→ **Work required**
Can you reproduce the text about downtown Main Street word for word, starting with "That’s why he’s" and going on through "the East Bay."?
Given text: Begin
That’s why he’s happy to have just signed a lease with Bollinger Nail Spa for the space just vacated by Hometown GMAC Real Estate on Main Street. Spas are a growing business, whether a medical spa that offers cosmetic surgery, a full-body spa that includes body wraps and massages or a popular manicure and pedicure service such as Bollinger, who now operates four salons in the East Bay.
“We’re really excited about the chance to put a spa on the east side of Main Street and thereby increase foot traffic in this part of downtown,” Sellemeyer said. “Bollinger will have about 3,600 square feet of floor space, making them twice as large as the next largest salon or spa, so we know it will generate a lot of customer traffic.”
As popular as Tully’s Plaza has become, it wasn’t a city planning favorite when Sellemeyer’s group first proposed it. Most downtown city building codes generally call for structures to reach right to the sidewalks or corners, which is common in most downtowns. But Sellemeyer–and Scharton–wanted something different, a gathering place where pedestrians could sit and visit while enjoying their downtown shopping experience. Now, 10 years later, city planners hope Sellemeyer or other property owners will add a pedestrian-family plaza farther north on Main, where retail traffic is suffering, or farther south where there’s almost none at all.
To make the plaza a success, Sellemeyer allowed only food and beverage tenants to lease space.
Given text: End
Given material: Begin
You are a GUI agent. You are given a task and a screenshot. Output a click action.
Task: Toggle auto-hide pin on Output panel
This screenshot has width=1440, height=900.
Given material: End
→ **Output for this task**
That’s why he’s happy to have just signed a lease with Bollinger Nail Spa for the space just vacated by Hometown GMAC Real Estate on Main Street. Spas are a growing business, whether a medical spa that offers cosmetic surgery, a full-body spa that includes body wraps and massages or a popular manicure and pedicure service such as Bollinger, who now operates four salons in the East Bay.